Data
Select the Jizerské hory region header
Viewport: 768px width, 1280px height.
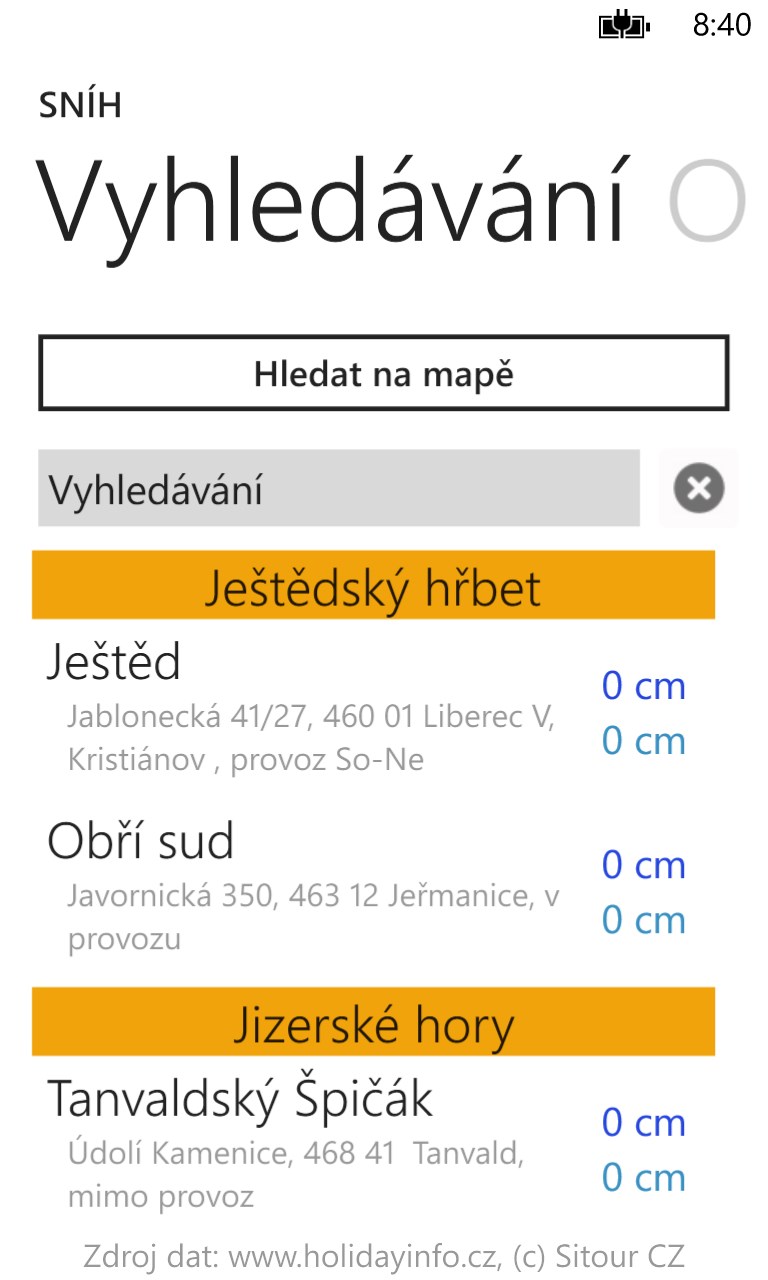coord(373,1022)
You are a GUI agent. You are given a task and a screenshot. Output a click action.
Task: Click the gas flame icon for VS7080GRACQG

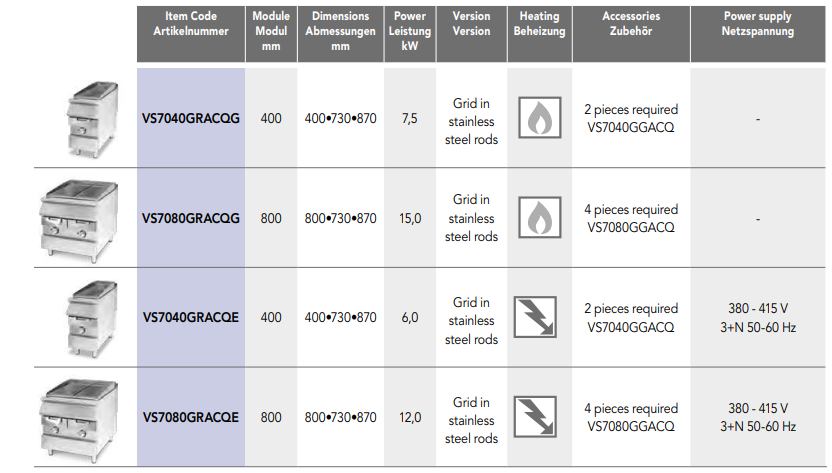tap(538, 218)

---

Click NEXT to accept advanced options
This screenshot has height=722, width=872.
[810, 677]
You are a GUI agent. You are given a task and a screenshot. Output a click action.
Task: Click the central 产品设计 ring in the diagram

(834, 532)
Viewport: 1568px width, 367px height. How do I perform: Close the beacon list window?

---

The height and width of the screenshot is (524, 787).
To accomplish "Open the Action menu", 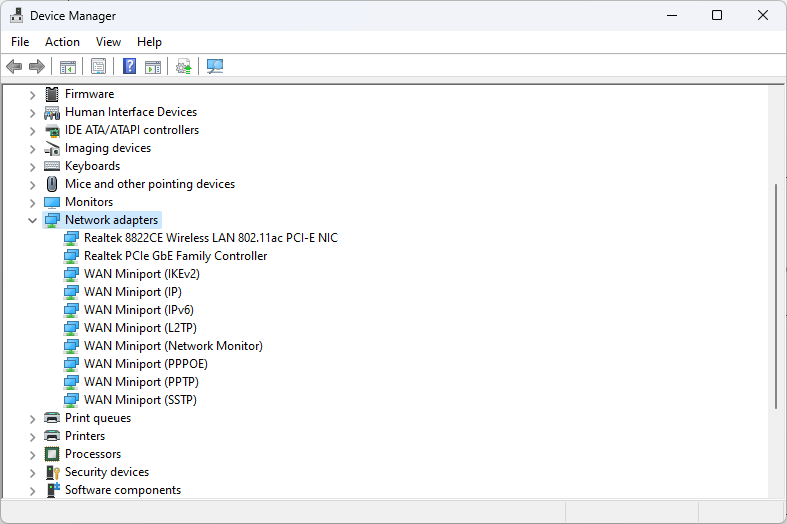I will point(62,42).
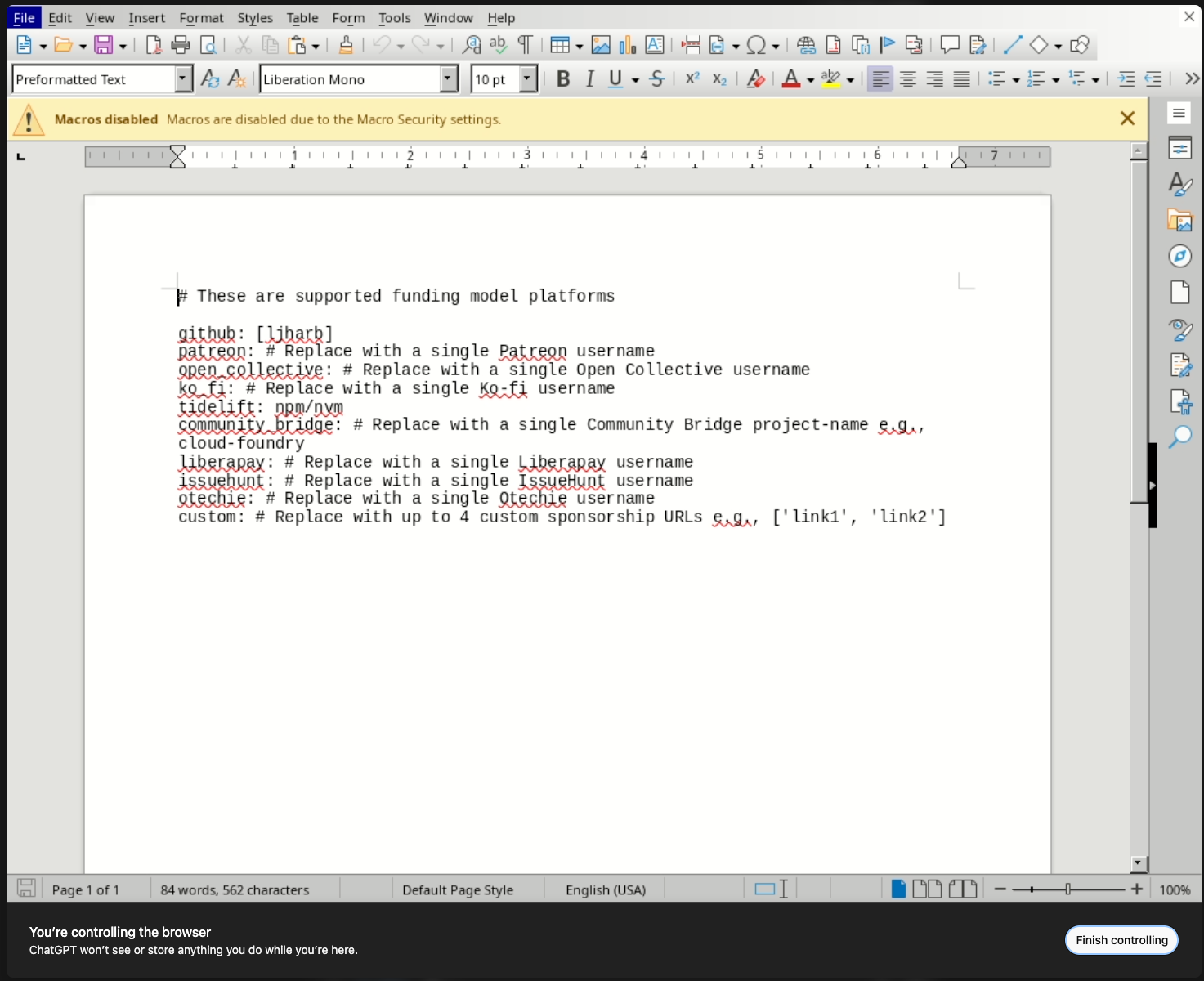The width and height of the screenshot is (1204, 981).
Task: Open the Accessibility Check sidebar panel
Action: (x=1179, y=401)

Aim of the exercise
Repeat, character for character, the lines of the material above from the line with "Task: Click the central" through the line with "Viewport: 1568px width, 367px".

Exercise output
Task: Click the central 产品设计 ring in the diagram

(834, 532)
Viewport: 1568px width, 367px height. How do I perform: Close the beacon list window?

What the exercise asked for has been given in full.